What kind of work does your research team undertake and how did you discover this latest zero day vulnerability?
It's a global team with about 30 researchers all around the world and we focus on security research in multiple area. One of them is exploits against users who browse the web - what type of exploits and malicious attacks in general are delivered over the web when people browse and access certain websites. That's also when we came across this zero day during our ongoing research.
How does the vulnerability manifest itself?
The vulnerability is in Internet Explorer version 8. It allows remote execution by creating a maliciously crafted website. It was unknown at the time of our discovery with no patch available at that time. After investigating it, since the exploit code looked unfamiliar, we contacted Microsoft and they confirmed within hours that it is a zero day - it's an unknown vulnerability.
What is the geographical location of the exploit?
The web server is actually in the US, however the exploit code was limited to users from Japan and Korea. That's quite typical of attackers. They would like to go undiscovered for as long as they can.
And since many of the analysis systems run from other countries, such as Europe or the US, limiting the serving of the exploit to other geographies means they can go undetected for a longer period of time.
How serious is this particular vulnerability and how common are they?
As more and more people install the patch the effectiveness of the exploit will decrease. However, as we all know, some people do not install patches. Every time they're asked to download patches, they don't necessarily do it. Also, people might install new systems that aren't fully patched, therefore there will always be some portion of computers that aren't patched against vulnerability. So attackers may still use it in the future.
A couple of vulnerabilities were discovered in Internet Explorer in the past two years. None of them were exploited in the wild. I think there have been maybe half a dozen vulnerabilities exploited in the wild so it doesn't happen that often.
What can people do to ensure that they don't fall victim to this kind of malware?
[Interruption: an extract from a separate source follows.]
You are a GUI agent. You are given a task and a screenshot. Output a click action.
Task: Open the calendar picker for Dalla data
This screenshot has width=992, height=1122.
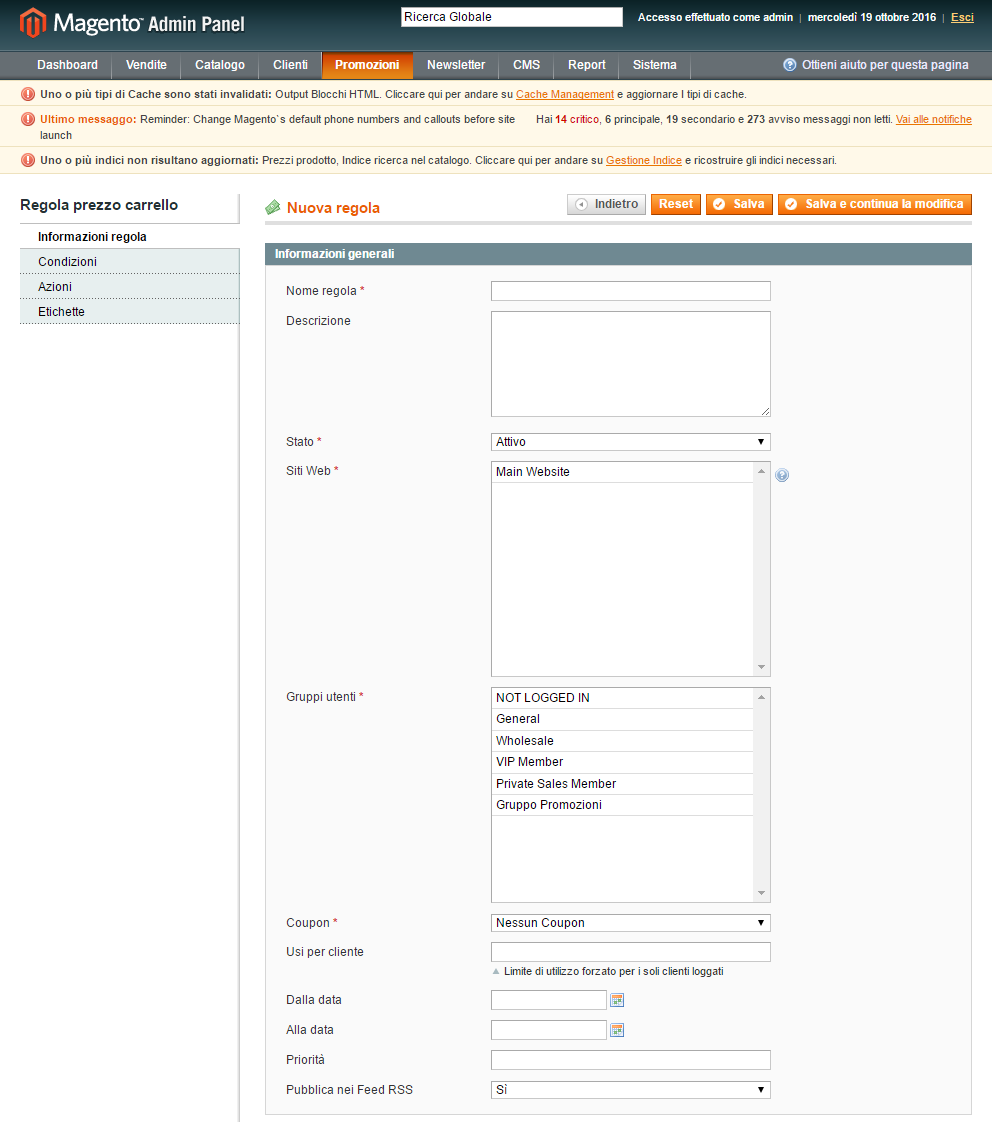coord(617,999)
First of all, stay fully patched. That, of course, will protect them against exploits of known vulnerabilities but not against exploits of unknown vulnerabilities. They should be very careful about the websites they browse to. Any suspicious emails or instant messages should be followed up on. People should use their own 'Favourites' tool, or bookmarks, or type address themselves rather than clicking links in suspicious emails. If they are at work it's always recommend to use additional protection software such as a secure gateway that scans the traffic and looks for malicious content.
What kind of security threats should we been keeping an eye on over the coming year?
There are many different vectors but for the web vector, while people browse the web, the focus of many of the attacks is actually not on the browser. It's more on the plugins. Browsers have been hardened and undergone a phase of testing so it's becoming more and more difficult to find vulnerabilities there, even though Microsoft still patches vulnerabilities for Interne Explorer every month.
The attacks focus more on plugins like Java, Adobe Reader plugin for PDF files, flash files and other such formats. Java, in particular, has been a very successful vector for attacks during the last few years. It's a complex piece of software that attackers manage to find multiple ways to overcome and run malicious code. We've seen at least five to 10 zero days in Java being exploited in the wild few years. Unfortunately, many people still install the Java plugin even though they don't need them. Only certain business applications require Java, For many other people who don't use those applications Java is not needed at all.
About two weeks ago it became known that hackers broke into Adobe and stole source code from Adobe. One of the affected software was Adobe Acrobat. They have a plugin, which is installed on many computers out there because PDF files are so popular. It's possible that hackers who got access to the source code will now use it to look for new, unknown vulnerabilities. It's much easier for them once they have access to the source code. If they're successful we can expect more exploits, so these would be malicious PDF files that will include zero day and will probably even work on fully patched machines.